--- START ---
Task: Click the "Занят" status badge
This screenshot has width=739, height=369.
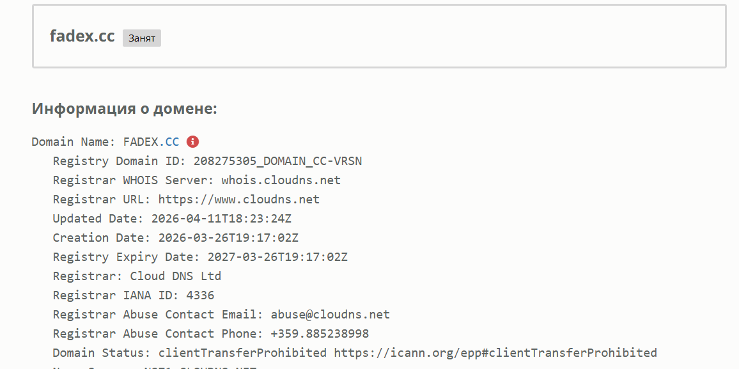Action: 142,38
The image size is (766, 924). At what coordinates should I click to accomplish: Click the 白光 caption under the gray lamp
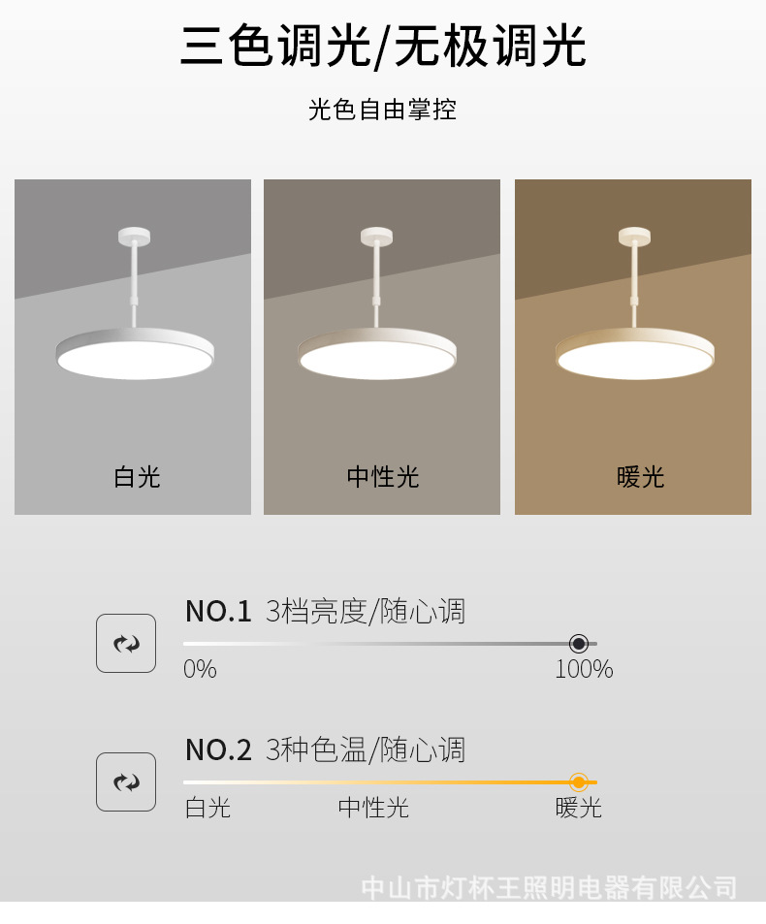point(137,477)
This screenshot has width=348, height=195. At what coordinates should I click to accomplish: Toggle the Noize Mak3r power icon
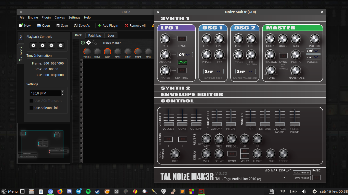[x=83, y=43]
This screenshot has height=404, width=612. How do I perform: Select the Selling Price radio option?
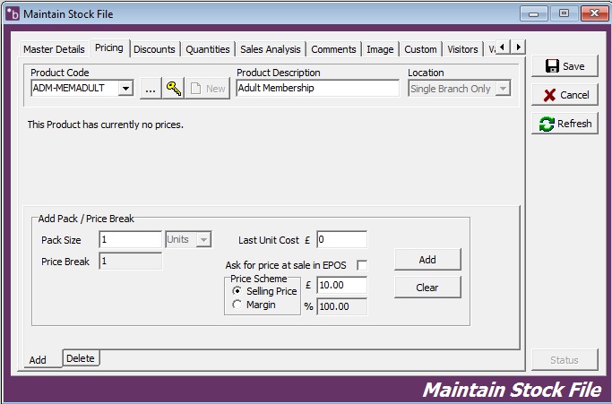237,291
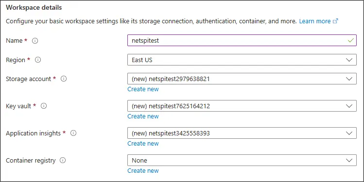Open the Region dropdown showing East US

242,60
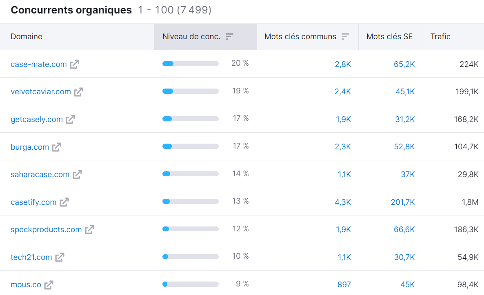The width and height of the screenshot is (484, 295).
Task: Click the Domaine column header
Action: [x=27, y=36]
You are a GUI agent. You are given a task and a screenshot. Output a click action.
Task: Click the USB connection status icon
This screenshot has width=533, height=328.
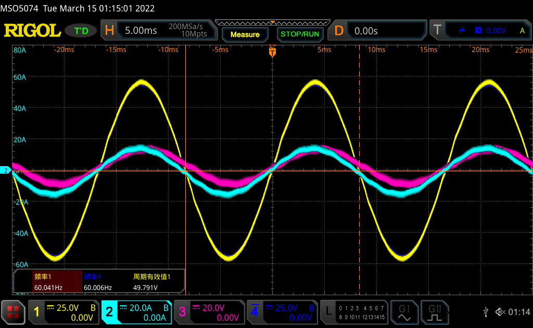[x=486, y=312]
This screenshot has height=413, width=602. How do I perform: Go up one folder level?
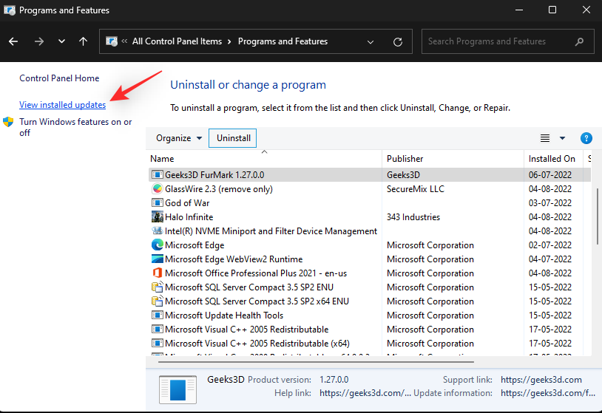pyautogui.click(x=84, y=41)
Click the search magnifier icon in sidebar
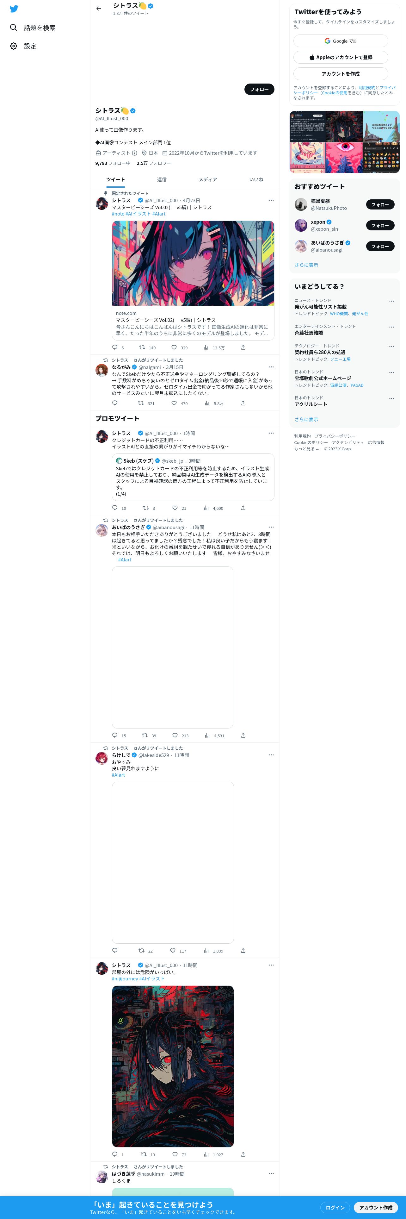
--- END ---
### YOUR GOAL
The entries above need to be output again in full, exactly, and without pictures.

### ANSWER TO THIS TASK
Task: Click the "Занят" status badge
This screenshot has width=739, height=369.
Action: 142,38
The image size is (766, 924). At what coordinates should I click to accomplish: Click the 白光 caption under the gray lamp
point(137,477)
This screenshot has width=348, height=195. At what coordinates should I click to accomplish: Toggle the Noize Mak3r power icon
[x=83, y=43]
This screenshot has height=404, width=612. How do I perform: Select the Selling Price radio option?
237,291
Open the Region dropdown showing East US

242,60
The width and height of the screenshot is (484, 295).
Task: Click the Domaine column header
Action: [x=27, y=36]
You are a GUI agent. You are given a task and a screenshot. Output a click action.
Task: Click the USB connection status icon
This screenshot has width=533, height=328.
[x=486, y=312]
This screenshot has height=413, width=602. How do I perform: Go up one folder level?
pyautogui.click(x=84, y=41)
Click the search magnifier icon in sidebar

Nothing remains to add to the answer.